Thank for putting into words what I thought ^^
I'm talking about learning not "income tax"...

The first "bank" was also founded much earlier than 1000 years ago (and wasn't a bank), but we did know a bit about financial systems even before then.

You replied in a discussion of income tax to a person talking about the history of income tax. Your objection appeared to be that the person you replied to was talking about US income tax history and your millennia of progressive income tax talk covered other countries.
Is that such a bad idea?
Not necessarily. But in that case we wouldn't argue for a "simple" tax system. A tax system has to be complicated because humans and their activities are complicated things.

edit: at that point, if we threw out the tax system, why not just get rid of states and corporations and start everything from scratch, said the junior dev

Seems like we should make another go at trying to structure this whole "society" thing for the good of everyone from where I am sitting.
It is if you think not every moment in the last millenium was pleasant for everyone.
How would a flat tax rate avoid the unfortunate reality of burdening the poor with relatively high taxes? Tax brackets, in theory, mitigate this by reducing or eliminating taxes for low income individuals and families. A flat tax rate would surely simplify things, but I'm not convinced it would be the best solution.
A flat tax (eg. land tax + sales taxes, which are harder to manipulate than income tax) can be used to fund a universal basic income, which automatically gives you a smooth progressive tax system with no weird breakpoints setting up inefficient incentives.
I was under the impression that by flat tax you meant flat income tax. Property taxes are, at least in California, a very local form of taxes that finance local school districts. Using property taxes for something else (ie, to provide UBI for anyone not living in the direct school district) would be a large change in how those funds are distributed.
The exact mechanism of taxation is an implementation detail. All that's need to qualify as "flat" is that the tax paid must be in fixed proportion to the property or activity being taxed. The only reason I suggested other taxes is because precisely defining "income" in such a way that taxpayers can't manipulate it to their advantage is difficult.
Oh so all we need to do is eliminate the principle of Federalism and govern the entire country as one large state then?
There could be a basic minimum income level that is tax free. This would be very similar to what we have right now.
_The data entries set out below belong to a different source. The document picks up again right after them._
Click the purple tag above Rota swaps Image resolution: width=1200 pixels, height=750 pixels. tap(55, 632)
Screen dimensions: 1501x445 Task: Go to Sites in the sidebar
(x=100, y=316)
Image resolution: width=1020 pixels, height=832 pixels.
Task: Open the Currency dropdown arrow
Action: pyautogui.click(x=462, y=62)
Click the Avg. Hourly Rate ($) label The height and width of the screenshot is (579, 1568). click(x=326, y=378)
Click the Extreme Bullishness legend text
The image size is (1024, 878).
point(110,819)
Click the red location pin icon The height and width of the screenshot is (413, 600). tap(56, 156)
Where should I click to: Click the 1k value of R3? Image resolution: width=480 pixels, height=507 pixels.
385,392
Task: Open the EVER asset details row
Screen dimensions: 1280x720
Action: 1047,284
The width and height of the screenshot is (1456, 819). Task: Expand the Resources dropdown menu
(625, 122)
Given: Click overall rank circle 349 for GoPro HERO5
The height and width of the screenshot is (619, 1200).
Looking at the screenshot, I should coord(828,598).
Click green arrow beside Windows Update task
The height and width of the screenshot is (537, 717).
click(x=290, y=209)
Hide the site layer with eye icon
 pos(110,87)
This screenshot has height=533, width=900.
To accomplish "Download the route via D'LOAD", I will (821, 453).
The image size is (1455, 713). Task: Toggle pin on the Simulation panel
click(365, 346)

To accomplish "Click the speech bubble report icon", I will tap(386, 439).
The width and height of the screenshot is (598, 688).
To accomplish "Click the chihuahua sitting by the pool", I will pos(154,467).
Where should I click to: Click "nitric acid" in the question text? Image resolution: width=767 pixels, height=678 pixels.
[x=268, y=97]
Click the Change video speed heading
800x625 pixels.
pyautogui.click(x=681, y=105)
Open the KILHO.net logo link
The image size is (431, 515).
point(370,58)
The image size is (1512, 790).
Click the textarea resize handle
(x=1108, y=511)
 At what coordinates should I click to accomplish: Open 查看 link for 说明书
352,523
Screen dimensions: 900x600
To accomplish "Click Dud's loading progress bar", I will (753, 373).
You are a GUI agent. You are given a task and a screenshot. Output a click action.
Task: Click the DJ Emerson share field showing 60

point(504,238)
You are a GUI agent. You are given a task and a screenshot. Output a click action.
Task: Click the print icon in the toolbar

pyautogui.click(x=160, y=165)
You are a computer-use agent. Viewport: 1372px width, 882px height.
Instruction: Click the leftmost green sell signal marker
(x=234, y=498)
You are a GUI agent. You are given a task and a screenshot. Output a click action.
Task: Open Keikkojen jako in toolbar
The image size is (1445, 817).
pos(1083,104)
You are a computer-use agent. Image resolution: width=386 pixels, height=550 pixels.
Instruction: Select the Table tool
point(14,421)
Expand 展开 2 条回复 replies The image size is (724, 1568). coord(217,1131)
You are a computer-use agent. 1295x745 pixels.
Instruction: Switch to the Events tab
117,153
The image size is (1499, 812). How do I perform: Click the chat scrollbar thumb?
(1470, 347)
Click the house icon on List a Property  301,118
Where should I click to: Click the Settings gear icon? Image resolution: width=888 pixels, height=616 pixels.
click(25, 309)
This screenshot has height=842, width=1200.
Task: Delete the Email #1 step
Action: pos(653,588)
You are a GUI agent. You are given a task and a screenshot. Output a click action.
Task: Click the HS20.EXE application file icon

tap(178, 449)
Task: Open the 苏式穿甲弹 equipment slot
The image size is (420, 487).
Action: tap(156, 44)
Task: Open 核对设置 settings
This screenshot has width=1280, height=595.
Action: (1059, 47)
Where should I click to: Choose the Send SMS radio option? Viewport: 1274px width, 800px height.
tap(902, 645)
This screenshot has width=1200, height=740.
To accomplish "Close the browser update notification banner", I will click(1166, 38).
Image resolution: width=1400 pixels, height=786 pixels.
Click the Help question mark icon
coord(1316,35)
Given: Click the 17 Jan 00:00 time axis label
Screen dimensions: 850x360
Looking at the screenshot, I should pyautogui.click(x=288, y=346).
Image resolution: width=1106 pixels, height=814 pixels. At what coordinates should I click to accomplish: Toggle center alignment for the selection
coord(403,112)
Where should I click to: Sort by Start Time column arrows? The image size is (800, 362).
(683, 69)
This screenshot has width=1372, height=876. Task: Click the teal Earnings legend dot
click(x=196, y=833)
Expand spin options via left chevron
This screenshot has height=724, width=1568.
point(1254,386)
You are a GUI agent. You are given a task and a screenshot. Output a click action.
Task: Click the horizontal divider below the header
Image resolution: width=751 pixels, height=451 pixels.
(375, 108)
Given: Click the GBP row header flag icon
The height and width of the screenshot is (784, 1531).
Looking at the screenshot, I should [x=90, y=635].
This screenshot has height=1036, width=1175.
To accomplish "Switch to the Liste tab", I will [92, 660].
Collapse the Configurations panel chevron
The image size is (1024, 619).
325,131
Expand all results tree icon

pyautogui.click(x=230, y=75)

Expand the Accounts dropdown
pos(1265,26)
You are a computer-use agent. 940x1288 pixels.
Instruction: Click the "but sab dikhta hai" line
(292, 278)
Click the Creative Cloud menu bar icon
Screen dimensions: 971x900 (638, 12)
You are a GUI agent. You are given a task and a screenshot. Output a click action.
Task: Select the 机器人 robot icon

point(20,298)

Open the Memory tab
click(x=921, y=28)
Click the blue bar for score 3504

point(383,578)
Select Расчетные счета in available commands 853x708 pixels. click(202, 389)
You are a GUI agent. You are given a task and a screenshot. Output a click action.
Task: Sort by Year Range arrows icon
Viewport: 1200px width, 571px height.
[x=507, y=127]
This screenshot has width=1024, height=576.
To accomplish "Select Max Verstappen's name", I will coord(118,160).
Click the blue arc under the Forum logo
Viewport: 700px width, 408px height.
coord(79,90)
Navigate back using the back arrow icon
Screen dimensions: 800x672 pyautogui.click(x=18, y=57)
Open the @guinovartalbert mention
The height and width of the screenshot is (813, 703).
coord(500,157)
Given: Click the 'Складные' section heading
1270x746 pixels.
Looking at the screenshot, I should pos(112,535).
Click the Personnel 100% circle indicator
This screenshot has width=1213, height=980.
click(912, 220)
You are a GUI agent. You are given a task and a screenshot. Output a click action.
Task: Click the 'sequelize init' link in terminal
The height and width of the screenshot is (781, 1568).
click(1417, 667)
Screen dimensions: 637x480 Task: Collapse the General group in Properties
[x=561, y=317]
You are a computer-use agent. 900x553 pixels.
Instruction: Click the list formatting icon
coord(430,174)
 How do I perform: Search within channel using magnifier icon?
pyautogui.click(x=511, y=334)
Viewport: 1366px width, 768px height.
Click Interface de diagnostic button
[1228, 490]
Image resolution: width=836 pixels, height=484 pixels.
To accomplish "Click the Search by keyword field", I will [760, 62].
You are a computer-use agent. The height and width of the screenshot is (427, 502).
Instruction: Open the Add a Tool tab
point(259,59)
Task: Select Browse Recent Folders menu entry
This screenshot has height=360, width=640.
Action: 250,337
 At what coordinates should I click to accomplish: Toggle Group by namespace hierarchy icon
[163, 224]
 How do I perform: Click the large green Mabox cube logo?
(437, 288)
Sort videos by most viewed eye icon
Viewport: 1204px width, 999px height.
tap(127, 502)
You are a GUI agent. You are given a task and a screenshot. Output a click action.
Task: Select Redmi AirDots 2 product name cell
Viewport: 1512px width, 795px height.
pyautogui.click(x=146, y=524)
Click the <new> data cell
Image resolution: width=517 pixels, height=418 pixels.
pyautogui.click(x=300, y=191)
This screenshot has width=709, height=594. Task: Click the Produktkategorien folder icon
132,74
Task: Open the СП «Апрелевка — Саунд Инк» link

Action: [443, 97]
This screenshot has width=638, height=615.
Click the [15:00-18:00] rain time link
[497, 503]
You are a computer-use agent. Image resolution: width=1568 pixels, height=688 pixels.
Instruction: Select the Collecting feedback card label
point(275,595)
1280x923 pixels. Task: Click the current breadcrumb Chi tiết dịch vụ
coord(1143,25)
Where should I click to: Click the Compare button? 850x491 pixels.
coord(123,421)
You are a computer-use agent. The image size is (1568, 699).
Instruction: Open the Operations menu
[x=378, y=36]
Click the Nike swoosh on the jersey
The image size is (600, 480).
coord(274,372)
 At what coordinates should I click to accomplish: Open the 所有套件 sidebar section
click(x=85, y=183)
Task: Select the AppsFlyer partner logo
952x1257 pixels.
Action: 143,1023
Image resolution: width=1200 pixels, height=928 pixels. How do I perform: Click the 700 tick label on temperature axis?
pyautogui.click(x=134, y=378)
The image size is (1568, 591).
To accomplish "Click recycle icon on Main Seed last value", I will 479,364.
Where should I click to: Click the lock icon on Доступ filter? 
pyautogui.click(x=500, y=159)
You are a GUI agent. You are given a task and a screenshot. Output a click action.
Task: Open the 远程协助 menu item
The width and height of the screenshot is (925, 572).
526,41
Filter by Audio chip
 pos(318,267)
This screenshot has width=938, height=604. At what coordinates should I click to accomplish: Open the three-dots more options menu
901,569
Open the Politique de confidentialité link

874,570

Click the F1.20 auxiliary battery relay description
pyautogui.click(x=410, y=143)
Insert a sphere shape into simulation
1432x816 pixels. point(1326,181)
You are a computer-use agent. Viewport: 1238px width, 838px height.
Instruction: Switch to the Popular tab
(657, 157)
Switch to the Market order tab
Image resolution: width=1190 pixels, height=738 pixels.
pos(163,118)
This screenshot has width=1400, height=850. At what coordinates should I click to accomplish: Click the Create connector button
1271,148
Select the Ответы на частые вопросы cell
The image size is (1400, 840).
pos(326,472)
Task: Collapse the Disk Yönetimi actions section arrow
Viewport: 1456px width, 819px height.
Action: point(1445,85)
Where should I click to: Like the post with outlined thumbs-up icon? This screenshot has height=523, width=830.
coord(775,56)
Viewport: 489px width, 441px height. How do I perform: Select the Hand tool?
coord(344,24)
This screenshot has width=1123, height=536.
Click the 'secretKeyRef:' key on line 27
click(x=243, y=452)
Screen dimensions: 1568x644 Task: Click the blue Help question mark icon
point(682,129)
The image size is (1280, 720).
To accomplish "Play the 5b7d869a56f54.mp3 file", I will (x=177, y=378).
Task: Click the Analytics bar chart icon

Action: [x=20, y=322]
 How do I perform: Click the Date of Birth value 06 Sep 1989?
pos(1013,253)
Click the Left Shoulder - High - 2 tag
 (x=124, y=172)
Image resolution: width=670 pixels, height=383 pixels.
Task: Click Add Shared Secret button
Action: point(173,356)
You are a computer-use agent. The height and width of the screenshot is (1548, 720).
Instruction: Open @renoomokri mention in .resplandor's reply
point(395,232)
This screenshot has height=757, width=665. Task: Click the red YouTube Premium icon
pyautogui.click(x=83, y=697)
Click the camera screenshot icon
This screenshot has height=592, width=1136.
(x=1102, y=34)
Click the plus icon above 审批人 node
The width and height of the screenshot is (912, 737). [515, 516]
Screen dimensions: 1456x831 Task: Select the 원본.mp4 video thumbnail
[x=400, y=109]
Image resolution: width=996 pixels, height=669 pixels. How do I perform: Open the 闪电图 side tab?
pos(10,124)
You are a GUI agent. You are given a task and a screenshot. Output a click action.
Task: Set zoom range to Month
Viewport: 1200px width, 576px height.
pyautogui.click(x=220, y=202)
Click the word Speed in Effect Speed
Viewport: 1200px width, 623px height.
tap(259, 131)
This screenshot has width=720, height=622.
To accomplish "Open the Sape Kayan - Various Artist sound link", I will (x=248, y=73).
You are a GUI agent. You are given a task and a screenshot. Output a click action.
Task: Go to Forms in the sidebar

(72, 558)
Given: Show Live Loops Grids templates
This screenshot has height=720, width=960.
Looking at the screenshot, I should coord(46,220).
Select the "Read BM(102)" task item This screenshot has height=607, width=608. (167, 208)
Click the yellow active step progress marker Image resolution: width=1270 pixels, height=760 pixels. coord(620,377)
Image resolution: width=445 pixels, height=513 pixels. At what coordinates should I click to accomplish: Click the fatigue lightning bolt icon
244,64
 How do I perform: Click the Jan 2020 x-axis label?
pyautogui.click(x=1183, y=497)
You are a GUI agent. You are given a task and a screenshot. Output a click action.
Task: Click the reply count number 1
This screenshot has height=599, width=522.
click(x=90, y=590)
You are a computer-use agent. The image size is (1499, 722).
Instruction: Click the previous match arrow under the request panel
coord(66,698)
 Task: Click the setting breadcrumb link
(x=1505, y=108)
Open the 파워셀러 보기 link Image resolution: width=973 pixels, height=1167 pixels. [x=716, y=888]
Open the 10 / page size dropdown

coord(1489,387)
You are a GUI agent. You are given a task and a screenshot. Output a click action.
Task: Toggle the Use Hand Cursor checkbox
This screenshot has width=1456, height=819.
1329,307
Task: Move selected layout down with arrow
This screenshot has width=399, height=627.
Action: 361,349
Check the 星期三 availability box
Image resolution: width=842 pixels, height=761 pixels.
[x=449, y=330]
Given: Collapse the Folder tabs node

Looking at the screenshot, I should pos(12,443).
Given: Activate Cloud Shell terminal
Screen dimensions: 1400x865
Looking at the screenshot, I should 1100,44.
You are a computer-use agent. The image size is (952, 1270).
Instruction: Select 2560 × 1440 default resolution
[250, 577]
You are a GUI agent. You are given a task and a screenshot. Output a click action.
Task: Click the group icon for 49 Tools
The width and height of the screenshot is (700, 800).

For example, income under around 9,000 (or was it 10,000?) in Canada is not taxed federally.
That’s true in the US as well, although the number changes depending on marital and dependent status (from $9,500 to $21,300).
While I agree that a flat tax is drastically superior to our current convoluted tax scale, it would still have many unfortunate depressant effects. When you introduce friction at every trade, you hurt the market's ability to reach an optimum. This could never happen in the US (or any country that follows the Geneva convention, since it forbids revocation of citizenship), but it would be extremely interesting to have a small nation where the only tax was a constant head tax, like $X thousand/person/year. All of a sudden, many incentives that don't currently line up would start to.
No matter how simple you make the calculation of tax owed, you cannot simplify the complexity of relying on individuals and businesses to report accurate information to feed into the formulas.

You eventually have to define your terms, and those definitions will have the loopholes embedded in them.

That's not to say that simplification is useless. It would still cut a lot of waste out of the costs of collection, enforcement, and compliance.

A flat tax rate would put a significant, unfair burden on poorer people.
Every flat tax proposal I’ve seen has either an income floor or a ‘prebate’ to counteract this. Generally they are set at an amount that actually improves the lot of the lowest income earners, largely due to knee-jerk reactions such as yours.